## TASK STATEMENT
Needed from the data below: every line from the one with "Image resolution: width=809" up to and including the one with "The image size is (207, 147).", repeated exactly and with nothing else.

## GIVEN DATA
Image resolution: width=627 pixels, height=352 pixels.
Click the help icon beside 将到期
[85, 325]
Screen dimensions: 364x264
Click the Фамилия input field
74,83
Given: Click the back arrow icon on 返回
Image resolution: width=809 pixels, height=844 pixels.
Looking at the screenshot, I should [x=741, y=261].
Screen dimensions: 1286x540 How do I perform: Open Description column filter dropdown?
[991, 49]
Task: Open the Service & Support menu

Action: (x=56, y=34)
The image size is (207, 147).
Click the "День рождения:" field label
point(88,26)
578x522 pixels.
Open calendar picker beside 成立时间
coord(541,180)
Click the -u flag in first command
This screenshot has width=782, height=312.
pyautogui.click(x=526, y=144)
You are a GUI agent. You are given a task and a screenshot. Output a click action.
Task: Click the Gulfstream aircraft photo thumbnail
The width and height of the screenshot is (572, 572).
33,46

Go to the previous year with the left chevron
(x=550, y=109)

--

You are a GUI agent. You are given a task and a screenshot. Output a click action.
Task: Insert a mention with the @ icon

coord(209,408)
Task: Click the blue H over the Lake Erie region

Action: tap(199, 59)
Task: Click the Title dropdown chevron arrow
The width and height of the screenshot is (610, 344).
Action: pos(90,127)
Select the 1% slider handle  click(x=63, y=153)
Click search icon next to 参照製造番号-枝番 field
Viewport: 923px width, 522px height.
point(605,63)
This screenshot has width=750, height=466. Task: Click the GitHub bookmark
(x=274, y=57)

==

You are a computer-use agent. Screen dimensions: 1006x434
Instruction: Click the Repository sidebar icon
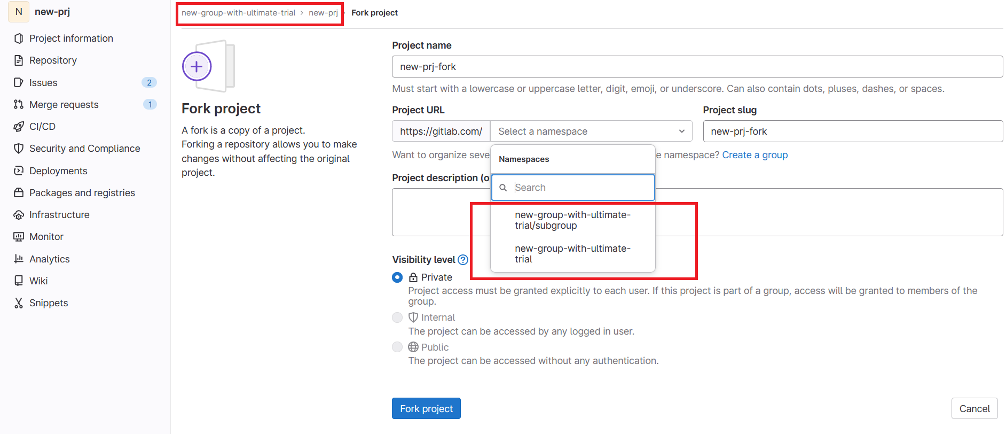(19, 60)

## EXERCISE RESPONSE
Image resolution: width=809 pixels, height=844 pixels.
Looking at the screenshot, I should [x=741, y=261].
Screen dimensions: 1286x540 How do I perform: Open Description column filter dropdown?
[991, 49]
Task: Open the Service & Support menu

Action: (x=56, y=34)
The image size is (207, 147).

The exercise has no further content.